How Twyla Tharp's moves met Danny Elfman's music

DANCE

'Rabbit and Rogue,' coming to Orange County Performing Artscenter, is the bold work of talents joined by American Ballet Theatre.

NEW YORK — AN EXPANSIVE new work from one of the world's leading choreographers, set to an original score by a high-profile composer making his first foray into the world of dance -- this is hardly American Ballet Theatre's usual fare these days. The multi-part programs that once were the troupe's standard offerings have given way for the most part to full-evening narrative works, especially for touring engagements, as presenters prefer to play things safe.
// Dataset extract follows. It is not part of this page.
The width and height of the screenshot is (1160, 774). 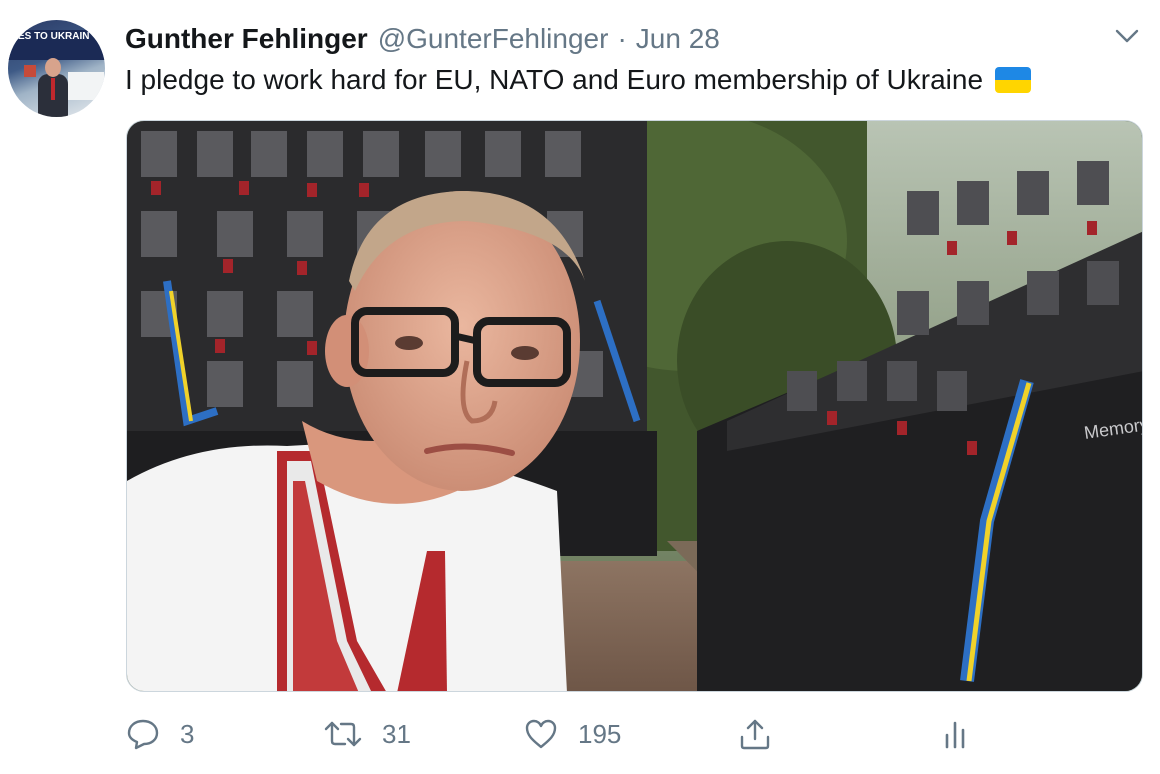 What do you see at coordinates (53, 68) in the screenshot?
I see `avatar-head` at bounding box center [53, 68].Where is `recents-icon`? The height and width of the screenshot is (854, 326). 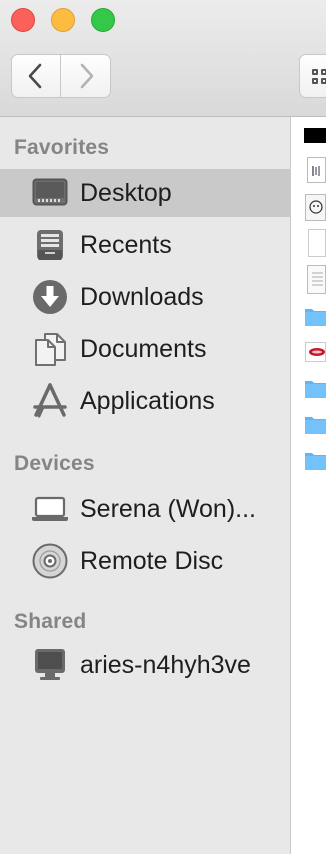 recents-icon is located at coordinates (50, 245).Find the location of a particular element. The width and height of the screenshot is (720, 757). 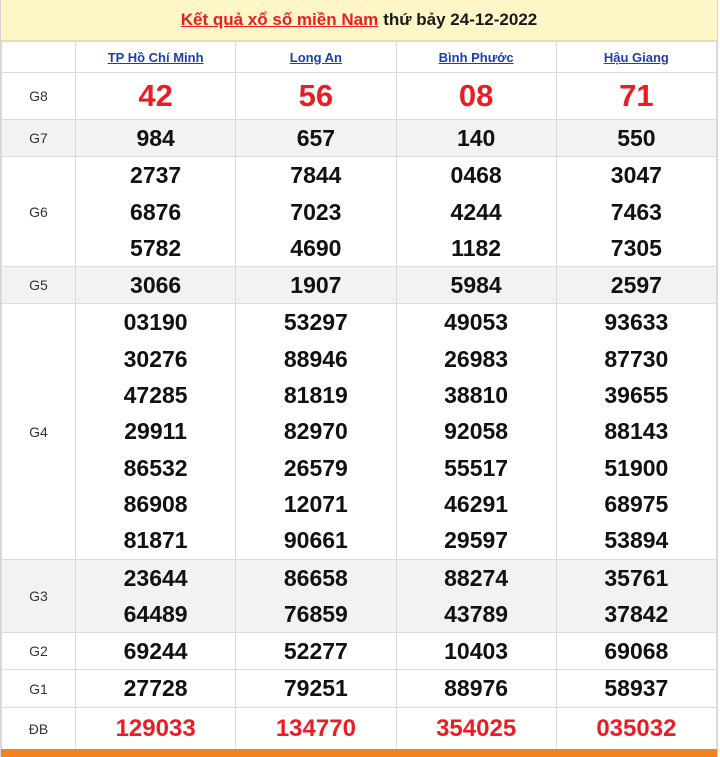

But one of the company's most ambitious new ventures, Twyla Tharp's "Rabbit and Rogue," with a score by Danny Elfman, is not only beginning six performances at the Orange County Performing Artscenter on Wednesday but was also co-commissioned by the venue.

The 45-minute work, for a cast of 22, received decidedly mixed reviews after its premiere in New York in June. But it's undeniably big and bold and filled with dense movement. The five sections of Elfman's score specifically allude to such disparate musical sources as ragtime and gamelan, but his subtly shifting, propulsive music also has moments evocative of Lou Harrison, Darius Milhaud, raucous circusy sounds and shimmering Minimalism.

Tharp, who last choreographed for ballet companies in 2000, has returned to ballet in a big way this year. In March, Miami City Ballet premiered her "Nightspot," to a commissioned score by Elvis Costello. "Rabbit and Rogue" followed, and these days she is in Seattle working on a pair of premieres for an all-Tharp program by Pacific Northwest Ballet.

Although she formed a chamber-sized touring company in 2000 for which she made several bracing new works -- right after creating imposing ballets to Beethoven (for New York City Ballet) and Brahms (for ABT) -- Tharp soon went in a very different direction, collaborating with two of the foremost living singer-songwriters on Broadway projects that stretched the definition of a musical. "Movin' Out," set to Billy Joel songs, was a triumph; "The Times They Are A-Changin'," to Bob Dylan, less so.